* WHAT YOU SHOULD DO *
If a line in the records below contains the word "avatar", copy it out.

** Opening PROVIDED DATA block **

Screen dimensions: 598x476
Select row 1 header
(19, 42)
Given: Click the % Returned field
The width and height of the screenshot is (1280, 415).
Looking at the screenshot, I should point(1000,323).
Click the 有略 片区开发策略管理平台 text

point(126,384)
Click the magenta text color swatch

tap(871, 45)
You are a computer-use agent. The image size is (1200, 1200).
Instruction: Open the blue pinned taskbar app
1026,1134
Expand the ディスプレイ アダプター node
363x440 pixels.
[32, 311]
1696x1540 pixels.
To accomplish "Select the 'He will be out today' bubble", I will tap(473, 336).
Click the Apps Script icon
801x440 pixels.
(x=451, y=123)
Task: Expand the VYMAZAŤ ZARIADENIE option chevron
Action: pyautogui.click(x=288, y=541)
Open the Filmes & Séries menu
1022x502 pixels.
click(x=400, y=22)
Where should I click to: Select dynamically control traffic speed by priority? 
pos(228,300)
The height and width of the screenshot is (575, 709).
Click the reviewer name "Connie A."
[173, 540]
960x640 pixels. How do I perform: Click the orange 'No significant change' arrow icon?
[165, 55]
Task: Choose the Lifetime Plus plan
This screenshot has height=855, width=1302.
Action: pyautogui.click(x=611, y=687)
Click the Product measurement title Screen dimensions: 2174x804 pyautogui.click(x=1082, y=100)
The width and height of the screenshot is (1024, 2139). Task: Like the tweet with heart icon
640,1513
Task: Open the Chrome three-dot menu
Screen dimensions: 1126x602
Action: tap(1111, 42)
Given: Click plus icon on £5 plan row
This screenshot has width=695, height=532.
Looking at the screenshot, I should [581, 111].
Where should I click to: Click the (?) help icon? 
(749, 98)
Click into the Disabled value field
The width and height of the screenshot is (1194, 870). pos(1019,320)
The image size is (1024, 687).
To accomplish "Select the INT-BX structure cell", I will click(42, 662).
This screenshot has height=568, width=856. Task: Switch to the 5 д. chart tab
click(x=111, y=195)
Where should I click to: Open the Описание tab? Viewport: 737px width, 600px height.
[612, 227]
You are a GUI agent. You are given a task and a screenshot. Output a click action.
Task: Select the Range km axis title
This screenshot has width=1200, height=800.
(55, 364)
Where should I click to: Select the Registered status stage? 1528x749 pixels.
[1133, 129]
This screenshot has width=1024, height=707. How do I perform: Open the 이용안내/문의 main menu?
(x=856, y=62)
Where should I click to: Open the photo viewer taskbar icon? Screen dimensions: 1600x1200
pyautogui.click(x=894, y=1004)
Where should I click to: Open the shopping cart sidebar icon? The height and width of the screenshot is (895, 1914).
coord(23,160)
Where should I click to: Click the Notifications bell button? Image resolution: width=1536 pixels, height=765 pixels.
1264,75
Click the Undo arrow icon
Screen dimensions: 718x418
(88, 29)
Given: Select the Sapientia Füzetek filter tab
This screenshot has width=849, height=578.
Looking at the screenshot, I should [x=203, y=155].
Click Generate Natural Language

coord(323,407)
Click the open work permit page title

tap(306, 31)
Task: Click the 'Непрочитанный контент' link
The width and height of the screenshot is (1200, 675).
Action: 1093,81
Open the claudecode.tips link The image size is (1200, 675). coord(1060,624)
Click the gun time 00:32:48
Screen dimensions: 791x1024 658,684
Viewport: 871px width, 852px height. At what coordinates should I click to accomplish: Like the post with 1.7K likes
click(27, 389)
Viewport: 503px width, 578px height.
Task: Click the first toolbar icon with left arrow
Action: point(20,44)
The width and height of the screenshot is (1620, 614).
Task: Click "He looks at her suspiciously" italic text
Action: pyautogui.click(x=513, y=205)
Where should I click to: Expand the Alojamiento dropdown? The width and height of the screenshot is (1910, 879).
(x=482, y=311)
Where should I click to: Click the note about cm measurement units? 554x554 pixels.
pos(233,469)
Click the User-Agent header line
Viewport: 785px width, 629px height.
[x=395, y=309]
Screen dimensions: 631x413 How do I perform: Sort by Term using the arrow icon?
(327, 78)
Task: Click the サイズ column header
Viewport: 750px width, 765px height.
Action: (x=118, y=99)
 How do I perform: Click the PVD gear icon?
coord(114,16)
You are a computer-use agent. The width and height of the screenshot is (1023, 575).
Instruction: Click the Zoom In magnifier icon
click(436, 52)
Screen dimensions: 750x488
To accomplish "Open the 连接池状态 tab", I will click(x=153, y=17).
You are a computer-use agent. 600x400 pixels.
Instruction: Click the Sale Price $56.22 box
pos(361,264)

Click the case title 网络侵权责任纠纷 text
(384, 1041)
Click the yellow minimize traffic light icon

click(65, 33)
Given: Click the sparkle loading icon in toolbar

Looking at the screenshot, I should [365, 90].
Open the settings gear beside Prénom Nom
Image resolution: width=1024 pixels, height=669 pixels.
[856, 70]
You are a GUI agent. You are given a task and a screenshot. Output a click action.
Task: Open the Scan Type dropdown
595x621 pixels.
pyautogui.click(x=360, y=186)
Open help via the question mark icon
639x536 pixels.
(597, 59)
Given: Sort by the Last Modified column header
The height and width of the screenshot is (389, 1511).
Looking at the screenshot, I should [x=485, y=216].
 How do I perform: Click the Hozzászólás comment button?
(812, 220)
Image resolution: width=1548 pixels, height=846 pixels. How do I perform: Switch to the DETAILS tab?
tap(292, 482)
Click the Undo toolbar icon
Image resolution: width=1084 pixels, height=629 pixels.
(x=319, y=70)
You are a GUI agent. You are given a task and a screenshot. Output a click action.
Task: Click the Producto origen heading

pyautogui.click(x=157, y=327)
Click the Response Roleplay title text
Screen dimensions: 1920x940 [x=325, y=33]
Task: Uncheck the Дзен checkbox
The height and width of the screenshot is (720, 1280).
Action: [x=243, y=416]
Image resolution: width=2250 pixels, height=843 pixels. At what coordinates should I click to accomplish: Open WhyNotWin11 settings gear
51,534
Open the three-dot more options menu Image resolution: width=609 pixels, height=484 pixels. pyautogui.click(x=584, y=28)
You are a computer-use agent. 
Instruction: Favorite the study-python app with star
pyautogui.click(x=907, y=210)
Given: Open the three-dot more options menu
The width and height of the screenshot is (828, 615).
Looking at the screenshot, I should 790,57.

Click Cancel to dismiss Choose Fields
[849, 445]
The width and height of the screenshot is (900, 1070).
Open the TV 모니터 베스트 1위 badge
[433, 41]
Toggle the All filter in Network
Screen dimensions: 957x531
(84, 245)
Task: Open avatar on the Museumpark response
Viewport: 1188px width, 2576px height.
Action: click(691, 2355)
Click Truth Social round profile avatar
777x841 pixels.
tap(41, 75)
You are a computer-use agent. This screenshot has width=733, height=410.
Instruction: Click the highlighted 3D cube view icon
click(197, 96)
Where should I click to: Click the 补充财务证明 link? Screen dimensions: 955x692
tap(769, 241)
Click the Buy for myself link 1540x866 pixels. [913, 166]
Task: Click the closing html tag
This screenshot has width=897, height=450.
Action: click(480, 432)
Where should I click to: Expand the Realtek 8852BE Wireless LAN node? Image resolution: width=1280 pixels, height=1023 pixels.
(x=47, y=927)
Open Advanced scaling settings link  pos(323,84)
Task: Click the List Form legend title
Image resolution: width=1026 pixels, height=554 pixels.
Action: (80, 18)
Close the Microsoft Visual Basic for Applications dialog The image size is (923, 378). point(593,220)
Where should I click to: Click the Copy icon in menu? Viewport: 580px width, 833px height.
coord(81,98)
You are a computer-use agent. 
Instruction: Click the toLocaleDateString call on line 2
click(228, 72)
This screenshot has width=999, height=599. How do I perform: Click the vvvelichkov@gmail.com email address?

** Closing PROVIDED DATA block **

* COMPLETED EXERCISE *
Task: Open avatar on the Museumpark response
Click Truth Social round profile avatar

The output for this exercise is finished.